_What is required_
Copy out the lines beginning with the one that contains "Open The Hokkaido Shimbun Press entry" and ending with the last line below, exactly as they stand. Pictures are not copied.

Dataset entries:
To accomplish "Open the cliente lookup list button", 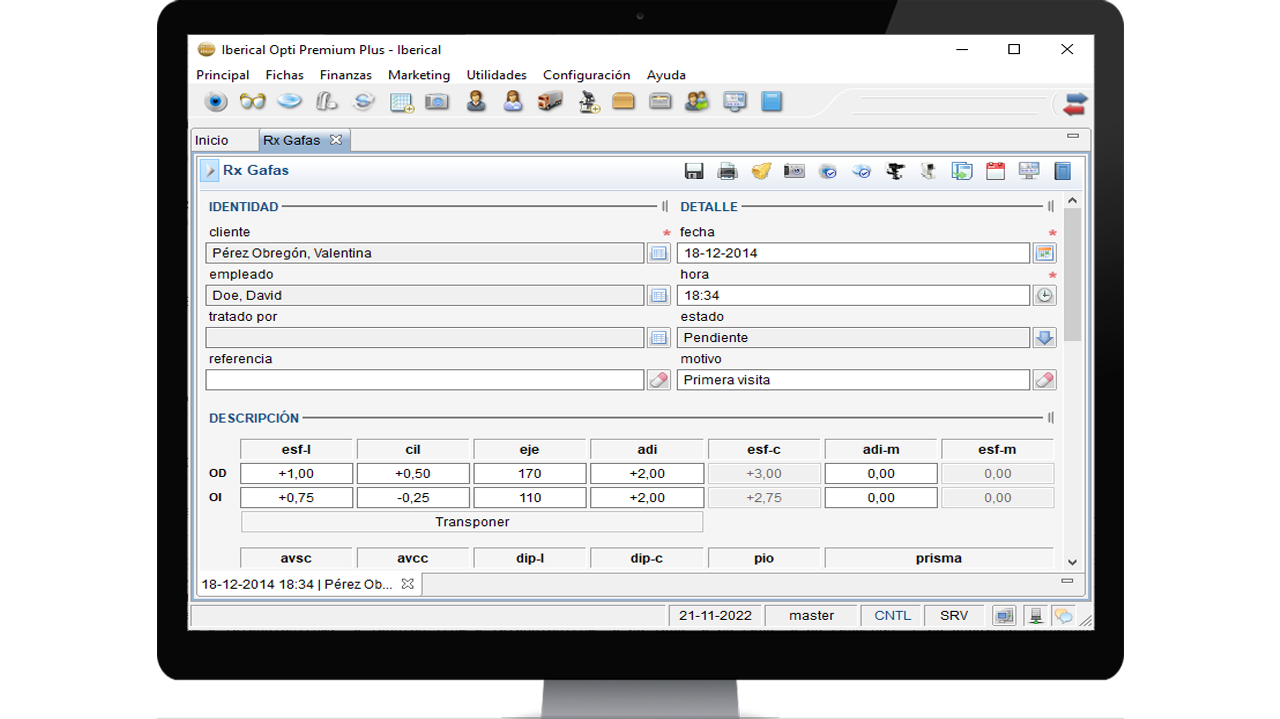I will 658,253.
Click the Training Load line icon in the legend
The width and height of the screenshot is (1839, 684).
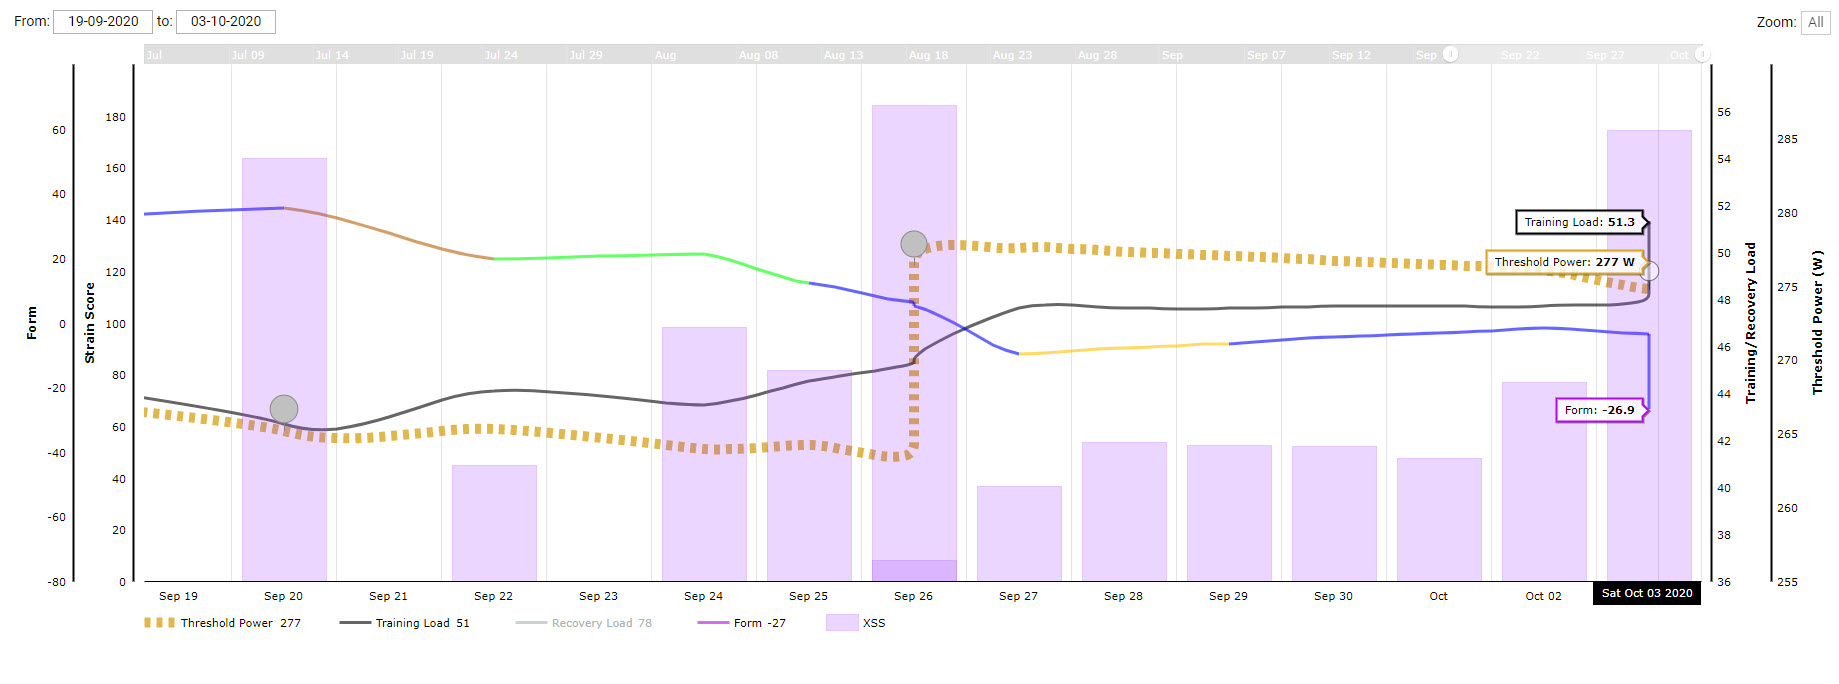(356, 622)
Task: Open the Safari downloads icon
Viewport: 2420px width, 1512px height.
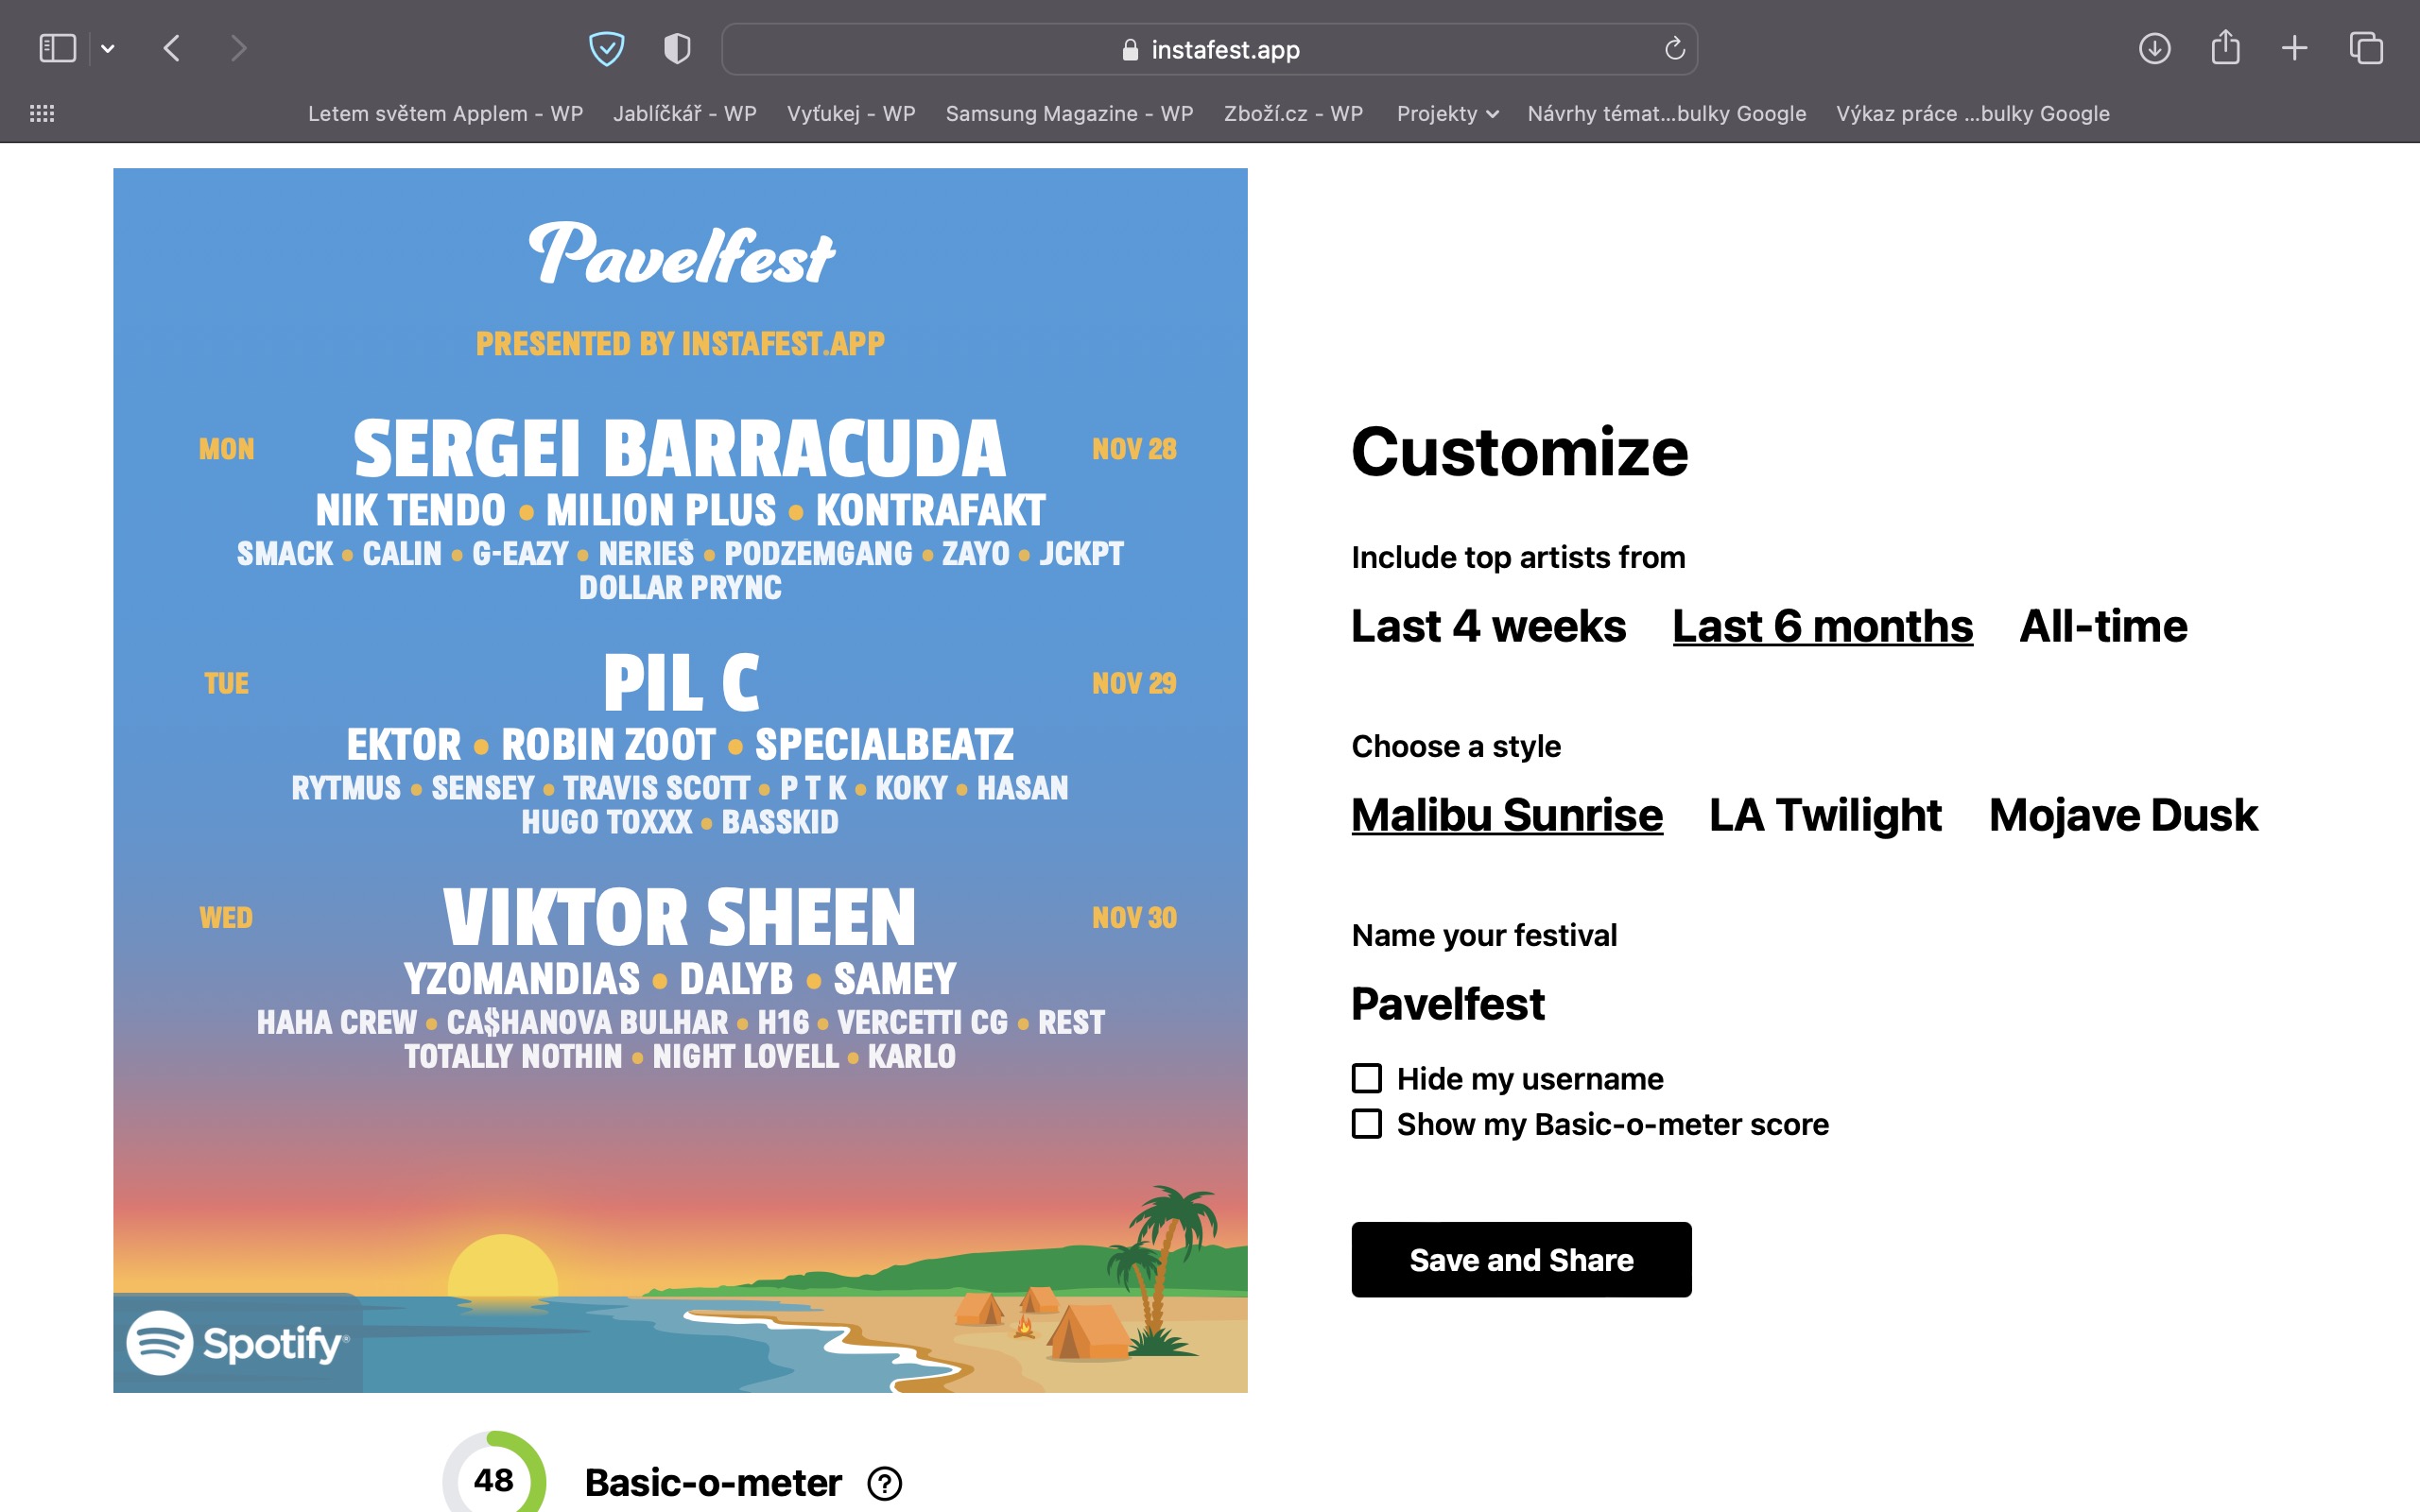Action: [x=2154, y=48]
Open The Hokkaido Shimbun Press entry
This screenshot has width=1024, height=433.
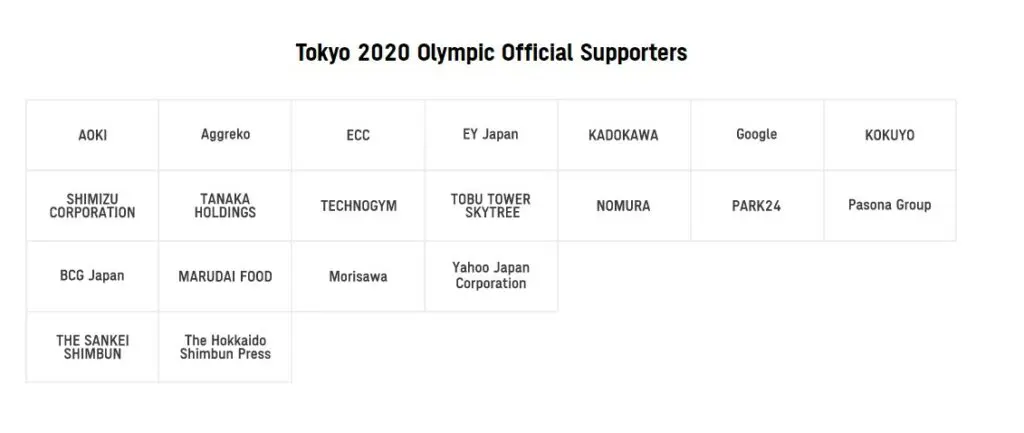225,347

_Finished exercise_
Open The Hokkaido Shimbun Press entry
This screenshot has width=1024, height=433.
225,347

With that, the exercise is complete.